Problem: Please revise the stretch of the euro-sterling report from "Global financial markets" through "will drag on." and write it out again with "brightly" changed to "strongly".

Provided passage:
┌────────

The euro was last up 0.1 percent against the pound at 83.08 pence, holding above a near three-week low of 82.64 pence hit on Monday. It earlier climbed to a session high of 83.19 pence on the Juncker comments, triggering reported stops above 83.10 pence.
Global financial markets have started the year brightly, helping stock markets and perceived higher-risk currencies ride out wrangling over the Greece deal and worries the euro zone's crisis will drag on.
Support for the euro was seen around the 2012 low of 82.22 pence, while there was strong resistance to gains for the single currency above 84 pence, near its late December highs. The euro has been stuck in that rough range for nearly two months and analysts said it was unlikely to break out this week, even if Greek talks end well.
"The only thing that will take us out of it is a very positive reaction to the Greek situation. Most likely we will have a deal struck today but we are in the middle of the range," said John Hydeskov, chief analyst at Danske Bank.
"If we were closer to the upper boundary I would be more tempted to say there would be a big impact because there would be some positions triggered in the event of a positive outcome."

└────────

Material provided:
┌────────

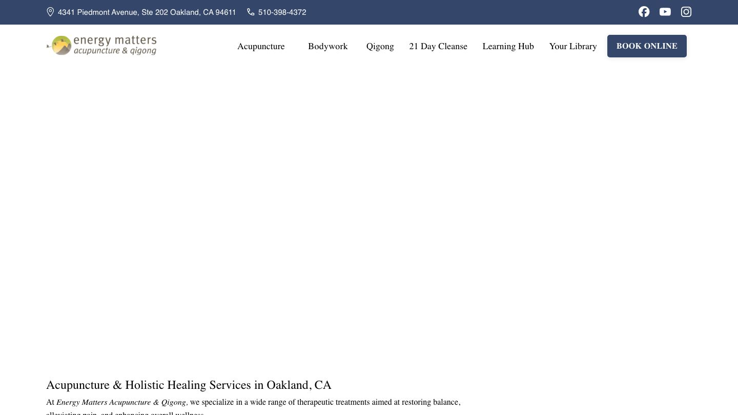Open Your Library from navigation

click(x=572, y=46)
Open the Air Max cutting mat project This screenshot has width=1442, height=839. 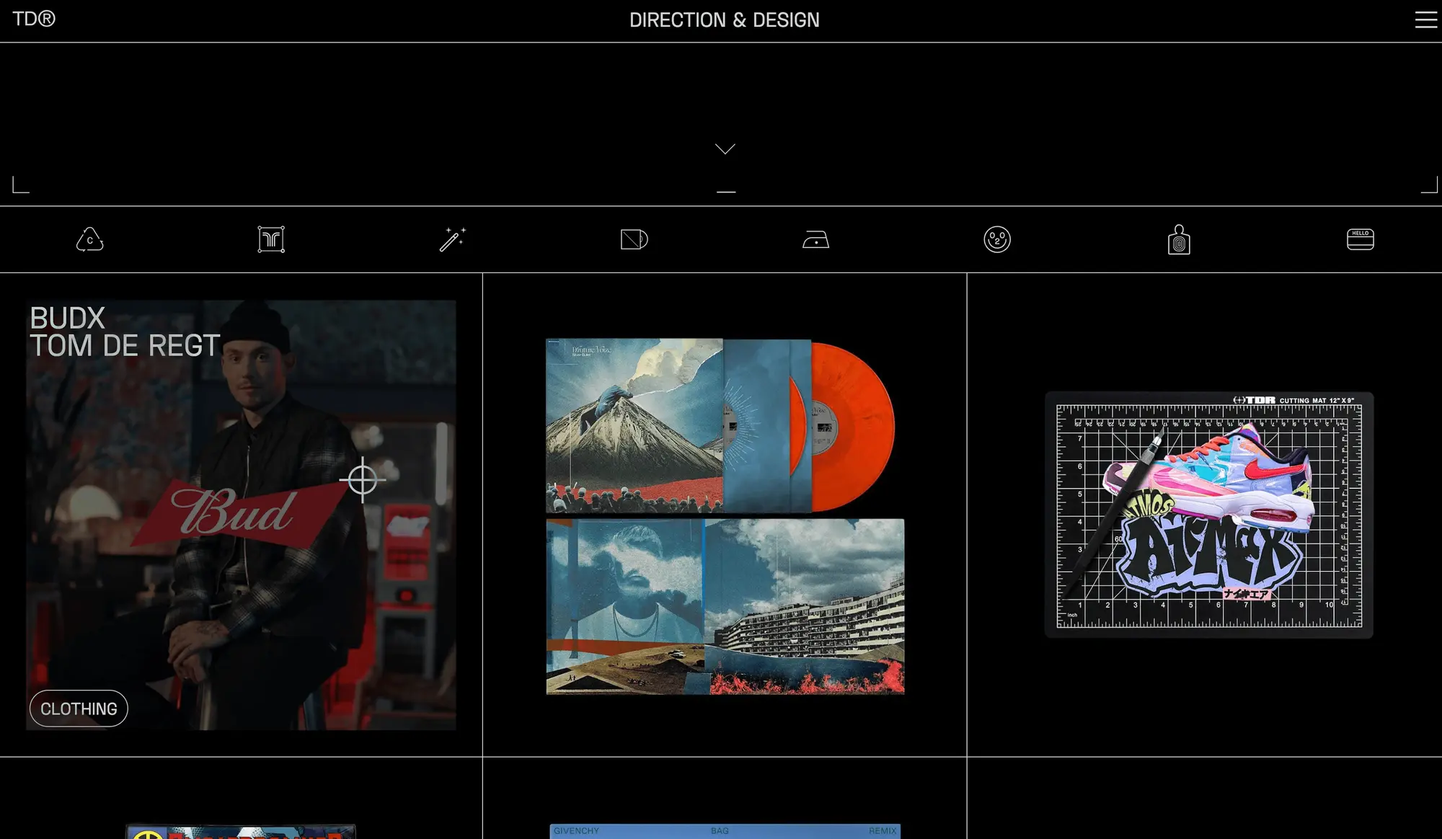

└────────

Final answer:
Global financial markets have started the year strongly, helping stock markets and perceived higher-risk currencies ride out wrangling over the Greece deal and worries the euro zone's crisis will drag on.